(Excerpted data Opens)
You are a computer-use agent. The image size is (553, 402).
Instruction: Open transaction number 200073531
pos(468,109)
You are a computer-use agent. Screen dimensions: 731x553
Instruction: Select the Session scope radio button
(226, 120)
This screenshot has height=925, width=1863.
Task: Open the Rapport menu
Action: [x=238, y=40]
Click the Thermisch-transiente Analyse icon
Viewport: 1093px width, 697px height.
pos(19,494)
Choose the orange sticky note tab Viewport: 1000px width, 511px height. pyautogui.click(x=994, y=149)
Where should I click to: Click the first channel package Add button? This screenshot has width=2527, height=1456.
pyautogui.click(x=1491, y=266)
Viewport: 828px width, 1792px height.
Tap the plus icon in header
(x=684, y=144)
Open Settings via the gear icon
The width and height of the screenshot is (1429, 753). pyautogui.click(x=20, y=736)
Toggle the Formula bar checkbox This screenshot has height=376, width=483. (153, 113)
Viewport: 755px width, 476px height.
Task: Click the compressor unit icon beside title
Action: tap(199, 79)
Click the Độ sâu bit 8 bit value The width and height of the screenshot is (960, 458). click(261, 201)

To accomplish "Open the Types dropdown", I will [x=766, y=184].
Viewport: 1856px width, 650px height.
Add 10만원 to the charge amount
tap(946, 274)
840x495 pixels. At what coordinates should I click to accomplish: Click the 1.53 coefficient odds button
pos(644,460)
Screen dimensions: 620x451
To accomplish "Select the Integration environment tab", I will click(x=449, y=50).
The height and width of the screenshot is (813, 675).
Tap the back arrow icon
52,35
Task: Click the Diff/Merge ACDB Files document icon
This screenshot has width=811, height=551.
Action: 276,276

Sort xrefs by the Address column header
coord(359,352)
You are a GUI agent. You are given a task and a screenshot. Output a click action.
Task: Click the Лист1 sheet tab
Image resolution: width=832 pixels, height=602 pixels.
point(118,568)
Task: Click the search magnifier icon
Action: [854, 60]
(Excerpted data Closes)
Task objective:
Among the records, find every line holding the word "dimensions" and copy it.

The completed task:
You are a computer-use agent. Screen dimensions: 731x553
Screen dimensions: 620x451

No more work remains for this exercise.